When Mary Magdalene came to the tomb on the third day, she saw the stone rolled away from its opening. 
A broken heart blurred her vision. She could see only what “they” had done. They had rolled back the stone. They had taken Jesus’ body. 
Jesus’ body was gone, and now she was left to waste away in her own tomb. A tomb built from the ashes of shattered dreams and filled with the stale air of bitter grief. Jesus was dead. The life she knew with him at its center was dead. She was dead. And the dead stay dead.
And then the risen Jesus says her name. “Mary.”
When Jesus speaks, he’s doing more than getting her attention. He’s waking her up. From the dead. Jesus speaks Mary into new life like he spoke Lazarus out of his tomb.
Jesus speaks the word of new creation. New Mary.
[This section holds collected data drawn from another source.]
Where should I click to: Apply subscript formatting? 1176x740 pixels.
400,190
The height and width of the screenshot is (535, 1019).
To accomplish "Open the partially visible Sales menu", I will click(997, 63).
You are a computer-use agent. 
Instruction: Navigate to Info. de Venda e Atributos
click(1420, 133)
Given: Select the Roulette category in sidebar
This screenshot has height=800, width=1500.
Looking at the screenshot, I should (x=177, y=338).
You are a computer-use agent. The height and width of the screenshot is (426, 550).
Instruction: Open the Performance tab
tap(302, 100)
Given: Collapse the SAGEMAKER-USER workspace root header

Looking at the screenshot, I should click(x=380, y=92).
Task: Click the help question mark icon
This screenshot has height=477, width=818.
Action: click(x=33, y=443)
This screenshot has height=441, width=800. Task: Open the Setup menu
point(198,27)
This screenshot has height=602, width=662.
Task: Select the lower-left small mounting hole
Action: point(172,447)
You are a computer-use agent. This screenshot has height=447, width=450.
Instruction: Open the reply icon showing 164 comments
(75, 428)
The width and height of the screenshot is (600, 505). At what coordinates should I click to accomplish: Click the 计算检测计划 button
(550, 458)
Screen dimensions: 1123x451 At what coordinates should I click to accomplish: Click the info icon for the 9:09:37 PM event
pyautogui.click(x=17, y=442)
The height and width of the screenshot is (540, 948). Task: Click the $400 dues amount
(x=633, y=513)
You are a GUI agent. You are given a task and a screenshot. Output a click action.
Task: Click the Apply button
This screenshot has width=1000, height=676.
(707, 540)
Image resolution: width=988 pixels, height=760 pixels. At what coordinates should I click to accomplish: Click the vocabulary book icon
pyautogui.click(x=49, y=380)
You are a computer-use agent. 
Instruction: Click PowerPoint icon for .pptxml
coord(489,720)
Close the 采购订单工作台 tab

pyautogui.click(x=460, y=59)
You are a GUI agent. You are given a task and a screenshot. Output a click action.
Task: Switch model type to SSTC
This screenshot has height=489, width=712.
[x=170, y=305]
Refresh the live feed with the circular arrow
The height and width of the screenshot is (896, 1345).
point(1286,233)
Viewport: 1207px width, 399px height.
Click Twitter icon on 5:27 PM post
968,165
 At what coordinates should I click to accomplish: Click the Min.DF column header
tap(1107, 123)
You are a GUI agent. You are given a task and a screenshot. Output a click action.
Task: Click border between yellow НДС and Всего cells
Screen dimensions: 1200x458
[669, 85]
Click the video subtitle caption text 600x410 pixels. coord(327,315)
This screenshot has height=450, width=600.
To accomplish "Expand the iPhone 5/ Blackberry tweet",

In the beginning God had said, “Let there be light.” And now God in Christ says, “Let there be Mary!” The old life with Jesus walking the byways of Galilee has given rise to the new life in the risen Christ.
That’s why Jesus tells Mary, “Don’t cling to me.”
He’s saying, “I’m giving you a new life in me. Let go of the old life. This new life will take some getting used to. You’ll spend all of eternity growing into it. We’ll do it together.”
There are some things that only God can do.
Most of us find ourselves in a tomb from time to time. 
Maybe you’re on a roll right now and figure that you’re done with tombs once and for all. 
It could be that you’ve never really been in a grave of your own, but that’s likely because you’re so young that your only major concern is that Dad hasn’t realized that you need a fresh diaper.
There are all sorts of tombs. Addiction. Physical illness. Chronic pain. Depression. Rocky marriage. Struggling children. Declining parents. Financial distress. Loneliness. 
Maybe you hate your body, hate your nose, hate your job. Maybe you’re so exhausted from hiding your flaws or your stupid missteps or the cruel and selfish things you’ve done that your soul is imploding.
Something’s got to give.
Mostly, we look to change this or that thing about our circumstances and figure that these external changes will take care of everything. A new job or a new look or a new boyfriend will get you out of this tomb and you’ll live happily ever after.
After trying to fix our life by rearranging our circumstances once or twice or a couple of thousand times, we start to get the sneaking suspicion that it’s a losing strategy. Changing our circumstances just sets us up for a new and improved tomb next time around.
Changes in my circumstances won’t really help until something, until someone, changes me. Changes me into a person whose circumstances, no matter how dire, can never entomb me.
There is no self-help program, set of spiritual disciplines, exercise routine, cosmetic surgery, or diet regimen that will get you there. You’re looking to be a New Creation. You’re looking for resurrection. And that’s what Jesus gives us.
There are some things that only God can do.

*Bishop Bruno shared this story in a meditation at the Spring meeting of the House of Bishops in 2013. Any inaccuracies in this story or missing details are due to my faulty recollection. I give thanks for +Jon for his faith and his remarkable ministry.

This sermon was preached on Easter Day at St. Mark’s Cathedral in Shreveport, Louisiana.